The face recognition algorithm of dlib is mainly divided into two steps: face detection and face feature extraction.

1. Face detection

dlib's face detection algorithm uses a method based on HOG features and cascaded classifiers. The HOG feature is a local feature descriptor that can effectively describe the edge and texture information in an image. A cascade classifier is a multi-layer classifier, each layer is a weak classifier, and a strong classifier can be obtained by cascading. dlib's face detection algorithm uses a 5-layer cascade classifier to detect faces in images of different scales.
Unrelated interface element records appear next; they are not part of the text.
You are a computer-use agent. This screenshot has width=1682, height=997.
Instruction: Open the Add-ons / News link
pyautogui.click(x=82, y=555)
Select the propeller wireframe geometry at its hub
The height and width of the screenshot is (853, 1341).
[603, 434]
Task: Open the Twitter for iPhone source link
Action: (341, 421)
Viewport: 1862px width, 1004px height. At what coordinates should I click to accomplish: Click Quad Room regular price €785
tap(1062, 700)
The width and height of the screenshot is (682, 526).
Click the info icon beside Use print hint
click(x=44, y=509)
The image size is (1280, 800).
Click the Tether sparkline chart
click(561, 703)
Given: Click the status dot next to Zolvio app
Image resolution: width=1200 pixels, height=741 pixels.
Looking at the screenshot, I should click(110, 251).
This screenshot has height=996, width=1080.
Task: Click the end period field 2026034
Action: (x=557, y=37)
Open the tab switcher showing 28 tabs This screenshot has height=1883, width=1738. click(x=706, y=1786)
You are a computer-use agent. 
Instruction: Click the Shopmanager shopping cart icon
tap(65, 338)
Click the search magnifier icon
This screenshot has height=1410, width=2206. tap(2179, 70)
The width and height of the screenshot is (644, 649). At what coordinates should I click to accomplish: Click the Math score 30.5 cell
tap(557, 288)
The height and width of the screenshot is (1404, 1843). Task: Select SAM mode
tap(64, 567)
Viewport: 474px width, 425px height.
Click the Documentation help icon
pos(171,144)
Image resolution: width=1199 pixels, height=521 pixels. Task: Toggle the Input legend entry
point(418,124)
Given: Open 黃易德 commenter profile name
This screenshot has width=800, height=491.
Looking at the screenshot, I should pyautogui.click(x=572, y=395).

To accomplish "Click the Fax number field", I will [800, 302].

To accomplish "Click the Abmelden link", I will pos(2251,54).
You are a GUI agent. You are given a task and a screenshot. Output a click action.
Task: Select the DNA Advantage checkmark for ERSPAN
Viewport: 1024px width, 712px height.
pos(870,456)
2. Face feature extraction

dlib's face feature extraction algorithm uses a method based on deep learning. Specifically, it uses a 29-layer convolutional neural network that can convert an image of a face into a 128-dimensional vector called a face feature vector. This vector is very comparable and can be used to compare the similarity of two face images.

dlib's face recognition algorithm can judge whether they belong to the same person by comparing the Euclidean distance of two face feature vectors. If the Euclidean distance between two face feature vectors is less than a threshold, they are considered to belong to the same person. This threshold can be adjusted according to actual application scenarios.

In general, dlib's face recognition algorithm is a deep learning-based method with high accuracy and robustness. It can be applied to face recognition, face verification, face search and many other fields.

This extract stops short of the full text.